[Stored dataset items]

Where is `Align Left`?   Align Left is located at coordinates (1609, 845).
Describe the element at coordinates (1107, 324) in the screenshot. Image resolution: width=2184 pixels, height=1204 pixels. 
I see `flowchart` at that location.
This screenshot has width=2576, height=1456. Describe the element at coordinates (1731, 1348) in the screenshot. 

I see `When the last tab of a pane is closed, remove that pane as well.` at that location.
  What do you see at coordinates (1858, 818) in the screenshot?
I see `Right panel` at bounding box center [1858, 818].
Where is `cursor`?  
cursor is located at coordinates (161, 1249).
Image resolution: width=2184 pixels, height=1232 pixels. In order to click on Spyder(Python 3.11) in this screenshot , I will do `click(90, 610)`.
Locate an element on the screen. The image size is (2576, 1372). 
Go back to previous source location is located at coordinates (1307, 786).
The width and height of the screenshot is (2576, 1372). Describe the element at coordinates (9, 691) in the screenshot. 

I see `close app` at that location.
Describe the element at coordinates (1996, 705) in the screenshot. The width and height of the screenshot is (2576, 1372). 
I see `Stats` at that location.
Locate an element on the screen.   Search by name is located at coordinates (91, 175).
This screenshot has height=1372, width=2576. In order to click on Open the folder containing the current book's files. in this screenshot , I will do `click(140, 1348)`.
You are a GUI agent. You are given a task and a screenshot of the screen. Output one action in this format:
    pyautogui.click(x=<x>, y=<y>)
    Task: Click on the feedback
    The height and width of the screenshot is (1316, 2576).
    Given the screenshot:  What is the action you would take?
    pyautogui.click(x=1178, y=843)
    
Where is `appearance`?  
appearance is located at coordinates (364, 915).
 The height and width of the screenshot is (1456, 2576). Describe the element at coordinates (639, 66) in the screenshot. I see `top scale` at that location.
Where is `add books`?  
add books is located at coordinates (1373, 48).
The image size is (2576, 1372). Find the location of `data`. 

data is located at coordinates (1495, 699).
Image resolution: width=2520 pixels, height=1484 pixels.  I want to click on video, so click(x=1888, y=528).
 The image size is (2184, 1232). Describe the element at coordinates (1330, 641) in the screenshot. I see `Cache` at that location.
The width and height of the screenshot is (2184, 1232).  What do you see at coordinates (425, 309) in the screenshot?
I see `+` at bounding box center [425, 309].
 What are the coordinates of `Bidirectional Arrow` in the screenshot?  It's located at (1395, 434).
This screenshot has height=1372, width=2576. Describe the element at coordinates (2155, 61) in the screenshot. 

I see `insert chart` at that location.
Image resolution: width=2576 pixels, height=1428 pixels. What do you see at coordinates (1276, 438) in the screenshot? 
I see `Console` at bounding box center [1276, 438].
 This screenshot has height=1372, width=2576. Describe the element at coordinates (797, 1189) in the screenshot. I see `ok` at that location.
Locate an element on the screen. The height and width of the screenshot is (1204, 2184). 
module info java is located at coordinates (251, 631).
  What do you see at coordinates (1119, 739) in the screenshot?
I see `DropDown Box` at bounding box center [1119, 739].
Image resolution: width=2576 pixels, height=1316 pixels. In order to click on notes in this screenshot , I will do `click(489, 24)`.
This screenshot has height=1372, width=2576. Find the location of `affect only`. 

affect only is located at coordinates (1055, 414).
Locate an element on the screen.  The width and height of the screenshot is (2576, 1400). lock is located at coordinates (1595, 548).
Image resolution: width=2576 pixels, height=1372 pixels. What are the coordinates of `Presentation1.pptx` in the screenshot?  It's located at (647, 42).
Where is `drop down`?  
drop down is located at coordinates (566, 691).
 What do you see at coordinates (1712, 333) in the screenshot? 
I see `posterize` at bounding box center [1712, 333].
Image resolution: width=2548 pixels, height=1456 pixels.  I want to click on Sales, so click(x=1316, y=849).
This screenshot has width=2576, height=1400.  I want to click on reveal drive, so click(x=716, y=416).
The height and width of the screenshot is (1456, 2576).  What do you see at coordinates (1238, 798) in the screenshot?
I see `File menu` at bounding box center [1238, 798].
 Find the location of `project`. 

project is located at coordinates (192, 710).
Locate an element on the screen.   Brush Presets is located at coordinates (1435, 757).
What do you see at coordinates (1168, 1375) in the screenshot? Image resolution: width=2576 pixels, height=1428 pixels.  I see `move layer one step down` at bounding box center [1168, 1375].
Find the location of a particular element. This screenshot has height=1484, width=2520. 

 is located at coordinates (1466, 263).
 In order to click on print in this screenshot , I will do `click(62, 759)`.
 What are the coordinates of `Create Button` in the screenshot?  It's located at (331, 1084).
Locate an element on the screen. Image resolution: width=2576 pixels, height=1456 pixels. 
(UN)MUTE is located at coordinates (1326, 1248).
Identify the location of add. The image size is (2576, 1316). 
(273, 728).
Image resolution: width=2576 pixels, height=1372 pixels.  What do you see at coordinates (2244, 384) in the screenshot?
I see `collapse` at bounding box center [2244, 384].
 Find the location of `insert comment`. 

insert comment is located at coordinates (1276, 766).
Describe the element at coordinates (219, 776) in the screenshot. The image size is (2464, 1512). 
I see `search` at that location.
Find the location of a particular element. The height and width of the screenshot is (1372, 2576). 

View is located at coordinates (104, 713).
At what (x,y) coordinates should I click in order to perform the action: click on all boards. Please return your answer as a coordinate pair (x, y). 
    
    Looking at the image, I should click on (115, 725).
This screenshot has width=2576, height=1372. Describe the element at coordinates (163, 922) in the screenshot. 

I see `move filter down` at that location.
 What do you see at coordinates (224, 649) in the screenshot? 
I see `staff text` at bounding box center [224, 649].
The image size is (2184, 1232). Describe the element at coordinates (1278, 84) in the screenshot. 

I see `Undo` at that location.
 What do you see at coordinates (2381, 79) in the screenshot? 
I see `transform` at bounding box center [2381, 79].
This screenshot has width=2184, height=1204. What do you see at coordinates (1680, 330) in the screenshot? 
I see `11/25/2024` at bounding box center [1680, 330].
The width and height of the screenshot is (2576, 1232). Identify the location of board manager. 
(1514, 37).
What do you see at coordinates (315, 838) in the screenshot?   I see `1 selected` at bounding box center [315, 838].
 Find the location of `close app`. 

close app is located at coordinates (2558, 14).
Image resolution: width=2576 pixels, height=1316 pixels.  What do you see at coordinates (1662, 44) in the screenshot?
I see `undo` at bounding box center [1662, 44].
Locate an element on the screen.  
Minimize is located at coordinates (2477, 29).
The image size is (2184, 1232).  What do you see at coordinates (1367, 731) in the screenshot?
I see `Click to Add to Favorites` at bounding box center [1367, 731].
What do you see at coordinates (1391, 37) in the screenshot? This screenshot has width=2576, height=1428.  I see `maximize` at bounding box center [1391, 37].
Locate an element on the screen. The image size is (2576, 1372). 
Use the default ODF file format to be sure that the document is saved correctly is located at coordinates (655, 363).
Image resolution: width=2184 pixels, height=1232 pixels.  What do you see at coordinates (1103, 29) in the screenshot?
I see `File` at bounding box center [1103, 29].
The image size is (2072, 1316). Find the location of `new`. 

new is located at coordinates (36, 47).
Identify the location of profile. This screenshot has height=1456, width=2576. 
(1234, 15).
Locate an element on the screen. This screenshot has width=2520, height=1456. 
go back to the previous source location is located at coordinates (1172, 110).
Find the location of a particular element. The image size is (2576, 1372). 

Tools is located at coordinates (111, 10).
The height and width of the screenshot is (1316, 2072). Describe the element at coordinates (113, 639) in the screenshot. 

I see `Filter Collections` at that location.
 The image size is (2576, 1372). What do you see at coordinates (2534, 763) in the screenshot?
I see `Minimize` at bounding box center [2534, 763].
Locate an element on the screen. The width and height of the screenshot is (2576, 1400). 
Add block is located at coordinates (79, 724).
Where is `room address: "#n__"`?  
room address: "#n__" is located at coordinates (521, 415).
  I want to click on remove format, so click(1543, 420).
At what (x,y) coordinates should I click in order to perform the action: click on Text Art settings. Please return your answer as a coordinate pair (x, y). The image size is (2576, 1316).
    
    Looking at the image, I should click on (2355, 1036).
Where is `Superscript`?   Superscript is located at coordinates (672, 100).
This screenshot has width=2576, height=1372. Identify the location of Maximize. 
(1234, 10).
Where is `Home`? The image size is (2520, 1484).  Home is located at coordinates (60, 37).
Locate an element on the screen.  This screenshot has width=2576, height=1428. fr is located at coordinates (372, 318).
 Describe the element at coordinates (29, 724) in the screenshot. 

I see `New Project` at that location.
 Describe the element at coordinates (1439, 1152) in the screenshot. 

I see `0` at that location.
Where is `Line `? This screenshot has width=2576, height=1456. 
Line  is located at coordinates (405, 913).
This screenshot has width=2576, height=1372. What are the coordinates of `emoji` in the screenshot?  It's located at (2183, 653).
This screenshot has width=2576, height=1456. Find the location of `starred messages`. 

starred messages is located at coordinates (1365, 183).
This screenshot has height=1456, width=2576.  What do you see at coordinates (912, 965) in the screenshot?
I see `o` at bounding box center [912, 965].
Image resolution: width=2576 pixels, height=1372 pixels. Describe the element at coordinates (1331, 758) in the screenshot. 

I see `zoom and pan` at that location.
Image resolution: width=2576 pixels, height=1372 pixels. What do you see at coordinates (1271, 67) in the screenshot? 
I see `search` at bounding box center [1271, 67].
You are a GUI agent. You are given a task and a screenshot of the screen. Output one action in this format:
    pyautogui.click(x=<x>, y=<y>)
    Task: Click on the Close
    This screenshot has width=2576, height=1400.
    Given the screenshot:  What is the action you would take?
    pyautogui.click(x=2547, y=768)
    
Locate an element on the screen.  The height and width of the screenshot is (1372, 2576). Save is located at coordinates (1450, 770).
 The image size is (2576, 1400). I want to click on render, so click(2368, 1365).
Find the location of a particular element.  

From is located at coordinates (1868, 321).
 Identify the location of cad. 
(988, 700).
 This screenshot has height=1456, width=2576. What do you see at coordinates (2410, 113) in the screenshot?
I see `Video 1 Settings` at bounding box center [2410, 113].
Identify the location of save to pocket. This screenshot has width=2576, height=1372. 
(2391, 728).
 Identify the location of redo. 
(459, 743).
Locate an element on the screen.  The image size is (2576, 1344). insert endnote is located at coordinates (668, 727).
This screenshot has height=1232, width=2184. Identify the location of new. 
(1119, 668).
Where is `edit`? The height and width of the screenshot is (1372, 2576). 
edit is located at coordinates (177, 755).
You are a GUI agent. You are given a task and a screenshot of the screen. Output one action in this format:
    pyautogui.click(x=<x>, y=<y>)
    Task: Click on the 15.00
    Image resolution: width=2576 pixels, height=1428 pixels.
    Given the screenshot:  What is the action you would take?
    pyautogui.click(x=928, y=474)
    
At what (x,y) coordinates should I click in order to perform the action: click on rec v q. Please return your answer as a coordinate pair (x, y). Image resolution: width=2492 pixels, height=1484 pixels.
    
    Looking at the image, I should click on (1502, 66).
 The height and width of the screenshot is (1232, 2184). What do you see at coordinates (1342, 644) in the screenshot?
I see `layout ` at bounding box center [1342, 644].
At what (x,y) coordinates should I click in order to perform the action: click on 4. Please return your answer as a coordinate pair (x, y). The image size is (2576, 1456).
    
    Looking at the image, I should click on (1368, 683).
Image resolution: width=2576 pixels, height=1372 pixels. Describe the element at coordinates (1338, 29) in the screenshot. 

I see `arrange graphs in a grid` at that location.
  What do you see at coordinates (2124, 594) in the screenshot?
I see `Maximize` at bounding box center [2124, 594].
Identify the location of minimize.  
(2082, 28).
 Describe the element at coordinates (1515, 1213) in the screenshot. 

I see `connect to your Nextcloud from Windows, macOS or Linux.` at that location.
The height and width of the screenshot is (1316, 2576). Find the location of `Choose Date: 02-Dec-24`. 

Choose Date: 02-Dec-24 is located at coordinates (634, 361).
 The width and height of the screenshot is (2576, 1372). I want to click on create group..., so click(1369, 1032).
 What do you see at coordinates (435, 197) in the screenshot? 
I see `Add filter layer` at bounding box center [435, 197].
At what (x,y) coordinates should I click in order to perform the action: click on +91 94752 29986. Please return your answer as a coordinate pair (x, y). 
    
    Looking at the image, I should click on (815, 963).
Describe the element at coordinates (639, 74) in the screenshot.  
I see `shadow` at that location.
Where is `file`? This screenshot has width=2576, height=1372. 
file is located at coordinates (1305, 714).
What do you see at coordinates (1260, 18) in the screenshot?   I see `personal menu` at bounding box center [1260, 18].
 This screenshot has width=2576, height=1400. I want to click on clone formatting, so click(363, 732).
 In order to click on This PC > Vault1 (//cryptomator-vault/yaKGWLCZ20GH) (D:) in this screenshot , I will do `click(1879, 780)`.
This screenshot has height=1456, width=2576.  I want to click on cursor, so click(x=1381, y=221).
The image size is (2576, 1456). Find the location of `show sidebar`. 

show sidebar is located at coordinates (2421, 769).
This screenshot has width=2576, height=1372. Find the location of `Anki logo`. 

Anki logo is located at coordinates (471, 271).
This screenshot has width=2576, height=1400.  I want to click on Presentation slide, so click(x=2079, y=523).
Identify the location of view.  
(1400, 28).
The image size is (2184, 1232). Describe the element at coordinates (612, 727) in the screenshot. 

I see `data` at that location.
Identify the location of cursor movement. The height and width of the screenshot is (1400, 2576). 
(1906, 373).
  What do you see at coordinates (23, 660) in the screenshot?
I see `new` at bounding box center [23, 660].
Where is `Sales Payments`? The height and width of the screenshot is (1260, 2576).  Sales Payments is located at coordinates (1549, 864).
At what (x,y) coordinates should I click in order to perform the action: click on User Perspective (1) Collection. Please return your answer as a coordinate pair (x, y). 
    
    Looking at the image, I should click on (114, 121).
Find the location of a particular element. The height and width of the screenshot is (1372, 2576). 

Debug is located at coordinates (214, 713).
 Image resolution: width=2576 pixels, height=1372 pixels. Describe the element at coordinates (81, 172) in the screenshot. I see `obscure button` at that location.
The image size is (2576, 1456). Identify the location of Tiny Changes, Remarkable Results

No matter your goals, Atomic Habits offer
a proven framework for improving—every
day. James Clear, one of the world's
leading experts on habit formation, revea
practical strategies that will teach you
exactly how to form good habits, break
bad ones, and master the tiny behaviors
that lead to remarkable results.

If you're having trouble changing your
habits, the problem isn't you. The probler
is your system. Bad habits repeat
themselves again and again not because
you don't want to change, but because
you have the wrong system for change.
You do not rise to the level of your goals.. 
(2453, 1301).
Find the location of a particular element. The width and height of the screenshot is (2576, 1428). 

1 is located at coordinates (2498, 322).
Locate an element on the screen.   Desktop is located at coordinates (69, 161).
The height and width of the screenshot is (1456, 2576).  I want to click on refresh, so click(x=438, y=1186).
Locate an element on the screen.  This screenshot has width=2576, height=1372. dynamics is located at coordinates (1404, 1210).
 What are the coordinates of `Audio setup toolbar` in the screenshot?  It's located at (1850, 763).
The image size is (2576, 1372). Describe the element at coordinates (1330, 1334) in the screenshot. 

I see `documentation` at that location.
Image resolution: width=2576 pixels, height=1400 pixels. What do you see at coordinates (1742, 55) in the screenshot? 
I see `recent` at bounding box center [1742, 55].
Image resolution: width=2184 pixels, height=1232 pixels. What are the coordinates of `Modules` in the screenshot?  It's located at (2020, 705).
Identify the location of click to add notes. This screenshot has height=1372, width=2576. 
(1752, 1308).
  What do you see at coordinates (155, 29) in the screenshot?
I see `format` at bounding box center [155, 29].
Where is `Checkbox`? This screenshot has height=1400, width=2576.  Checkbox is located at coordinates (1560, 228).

Set problem
Render every line of the items from the one containing "What do you see at coordinates (224, 649)" down to the one containing "Use the default", inclusive, as a JSON list of strings, one string per line. Leave out the blank lines.

Result of the exercise
[
  " What do you see at coordinates (224, 649) in the screenshot? ",
  "I see `staff text` at bounding box center [224, 649].",
  "The image size is (2184, 1232). Describe the element at coordinates (1278, 84) in the screenshot. ",
  "I see `Undo` at that location.",
  " What do you see at coordinates (2381, 79) in the screenshot? ",
  "I see `transform` at bounding box center [2381, 79].",
  "This screenshot has width=2184, height=1204. What do you see at coordinates (1680, 330) in the screenshot? ",
  "I see `11/25/2024` at bounding box center [1680, 330].",
  "The width and height of the screenshot is (2576, 1232). Identify the location of board manager. ",
  "(1514, 37).",
  "What do you see at coordinates (315, 838) in the screenshot?   I see `1 selected` at bounding box center [315, 838].",
  " Find the location of `close app`. ",
  "close app is located at coordinates (2558, 14).",
  "Image resolution: width=2576 pixels, height=1316 pixels.  What do you see at coordinates (1662, 44) in the screenshot?",
  "I see `undo` at bounding box center [1662, 44].",
  "Locate an element on the screen.  ",
  "Minimize is located at coordinates (2477, 29).",
  "The image size is (2184, 1232).  What do you see at coordinates (1367, 731) in the screenshot?",
  "I see `Click to Add to Favorites` at bounding box center [1367, 731].",
  "What do you see at coordinates (1391, 37) in the screenshot? This screenshot has width=2576, height=1428.  I see `maximize` at bounding box center [1391, 37].",
  "Locate an element on the screen. The image size is (2576, 1372). ",
  "Use the default ODF file format to be sure that the document is saved correctly is located at coordinates (655, 363)."
]